Records from a data source:
◇ ◇ ◇

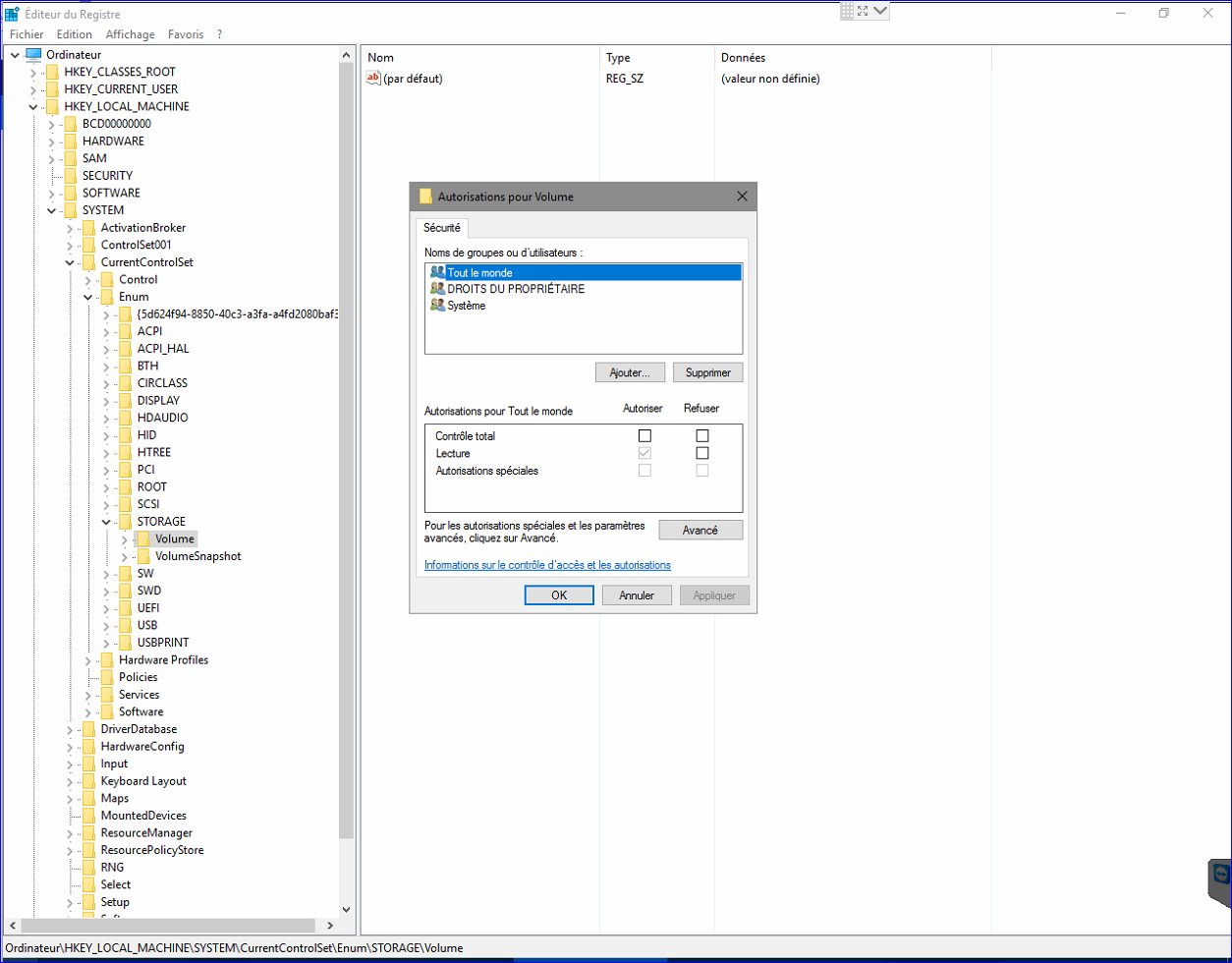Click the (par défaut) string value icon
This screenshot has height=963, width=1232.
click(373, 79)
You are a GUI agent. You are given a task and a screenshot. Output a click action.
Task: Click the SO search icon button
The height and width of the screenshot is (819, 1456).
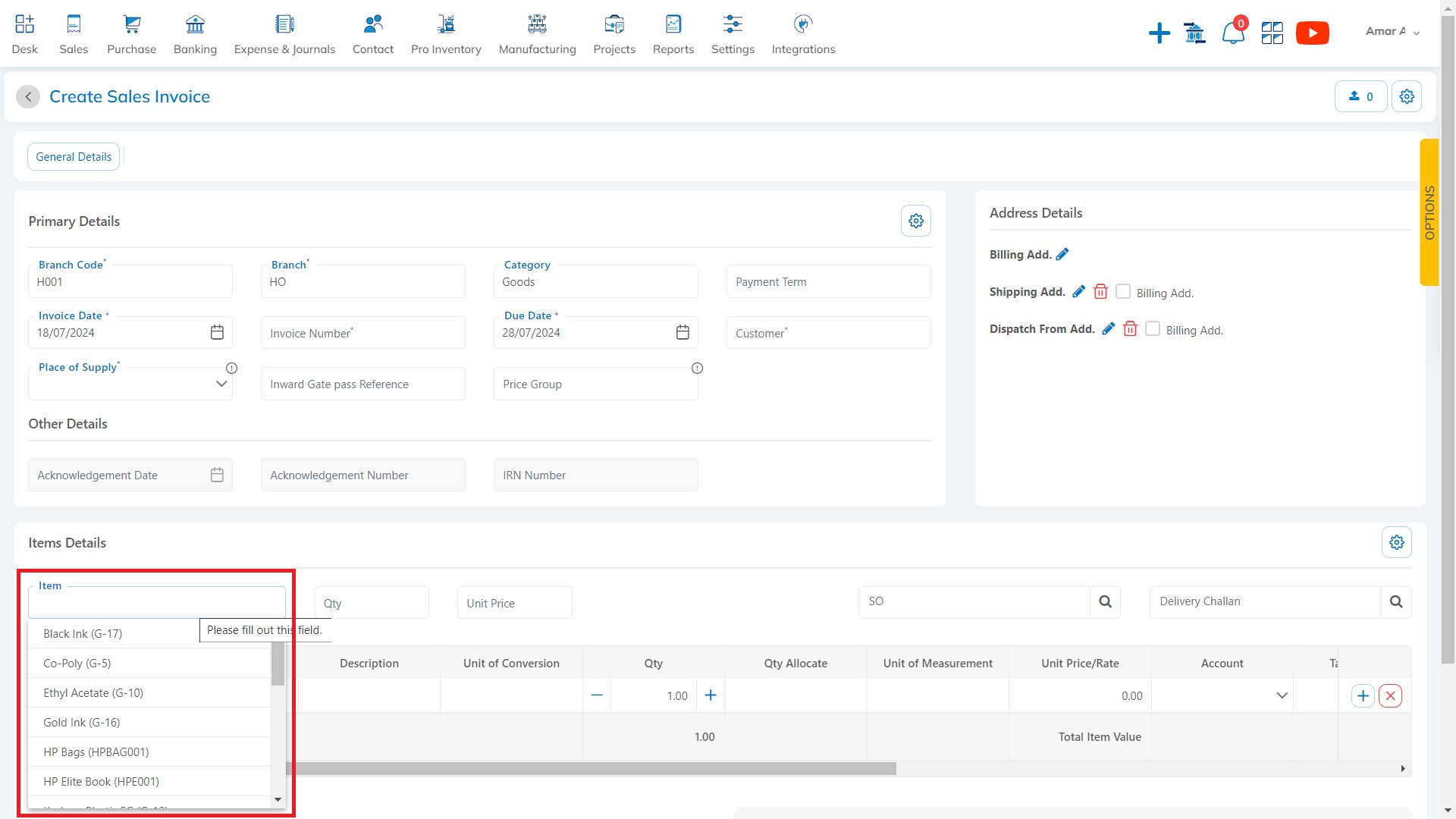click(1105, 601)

◇ ◇ ◇

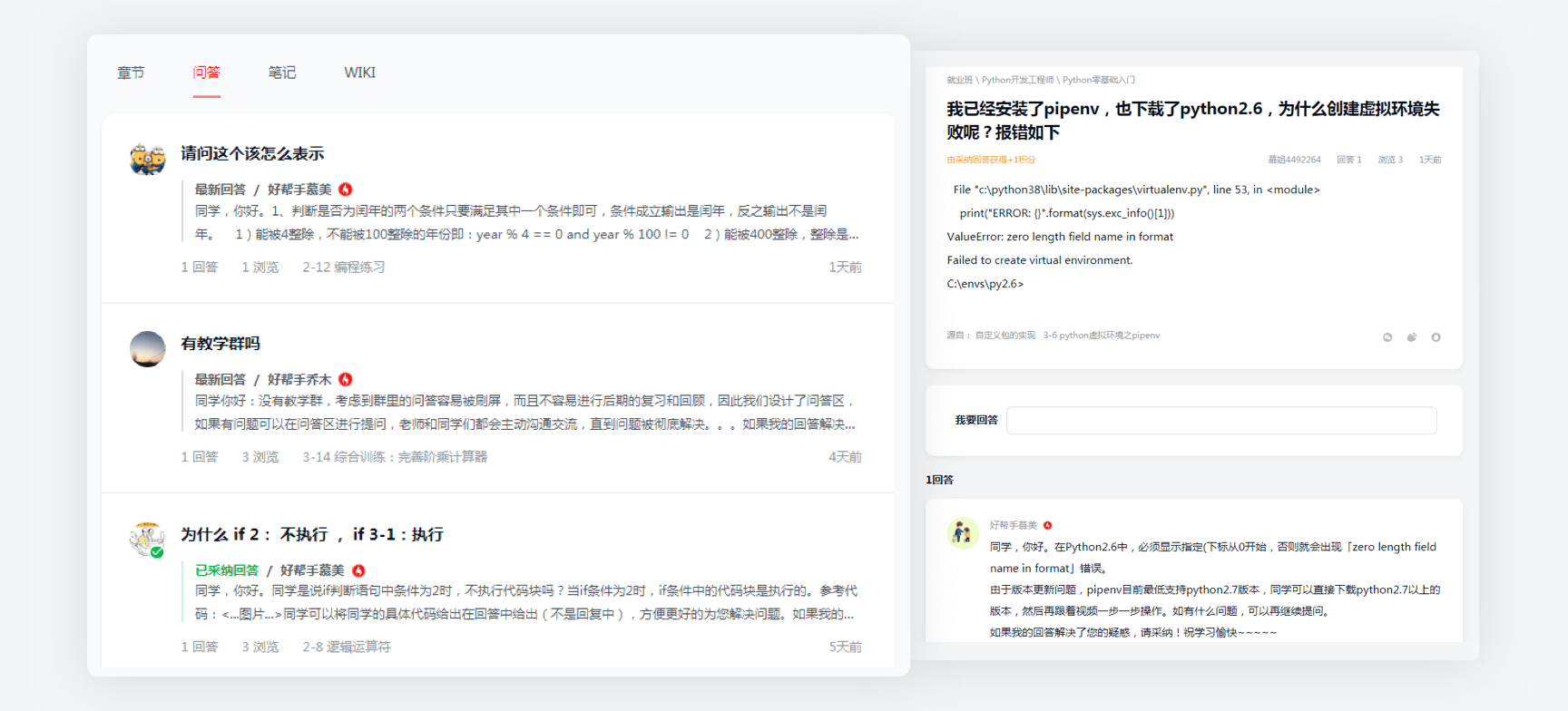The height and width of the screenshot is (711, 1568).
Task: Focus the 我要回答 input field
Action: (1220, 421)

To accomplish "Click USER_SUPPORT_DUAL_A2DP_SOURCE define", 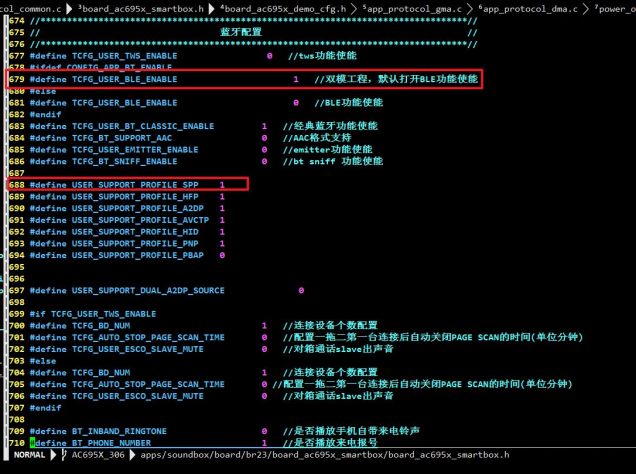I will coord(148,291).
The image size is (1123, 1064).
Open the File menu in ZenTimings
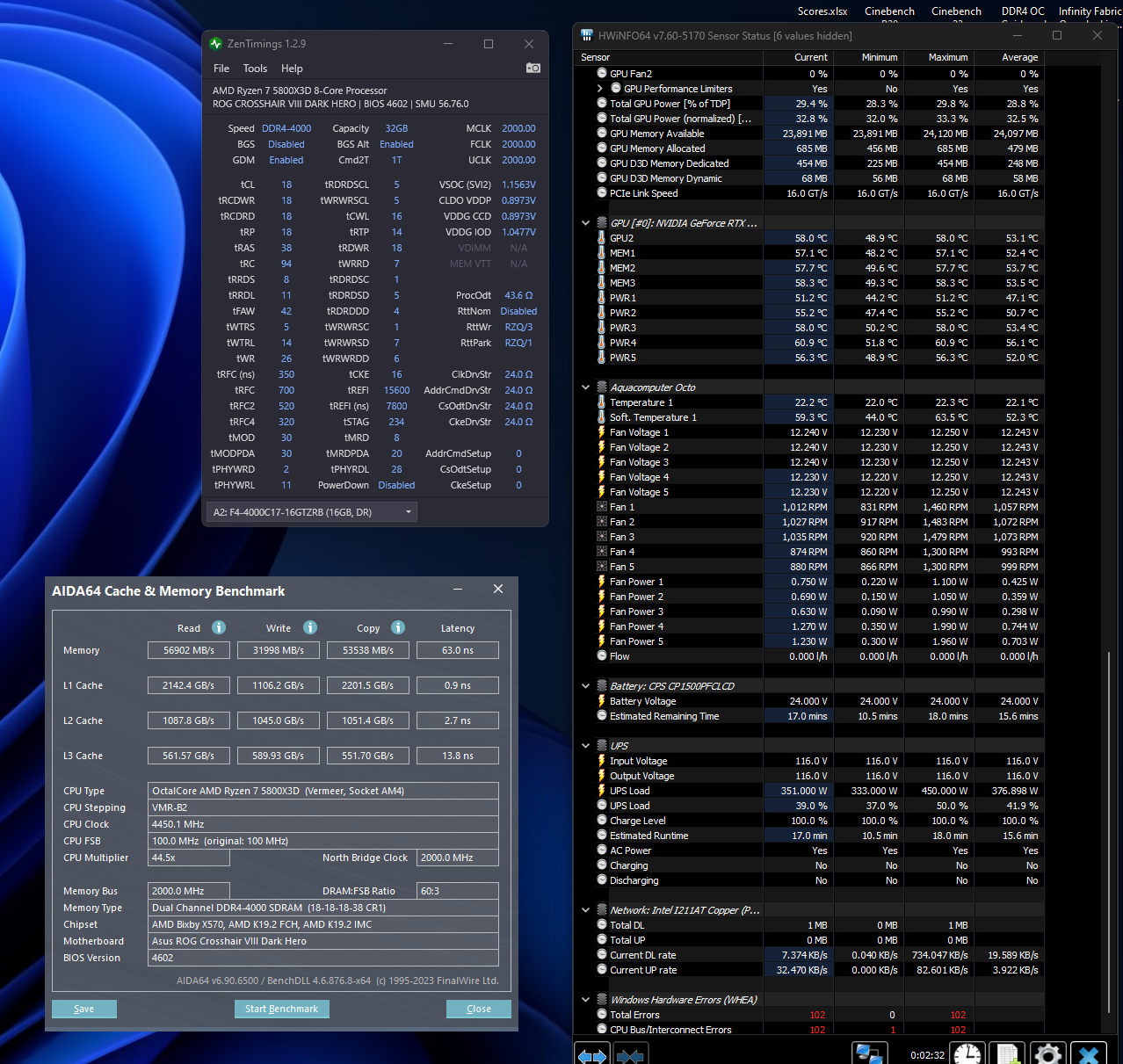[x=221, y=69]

◇ ◇ ◇

Can you give the lines between the one containing "Click the (par défaut) string value icon" and the one containing "click(1105, 601)", both included, as a JSON list of strings with one string per line, omitting blank lines and leaving out the pictures?

[
  "Click the (par défaut) string value icon",
  "This screenshot has height=963, width=1232.",
  "click(373, 79)",
  "You are a GUI agent. You are given a task and a screenshot. Output a click action.",
  "Task: Click the SO search icon button",
  "The height and width of the screenshot is (819, 1456).",
  "click(1105, 601)"
]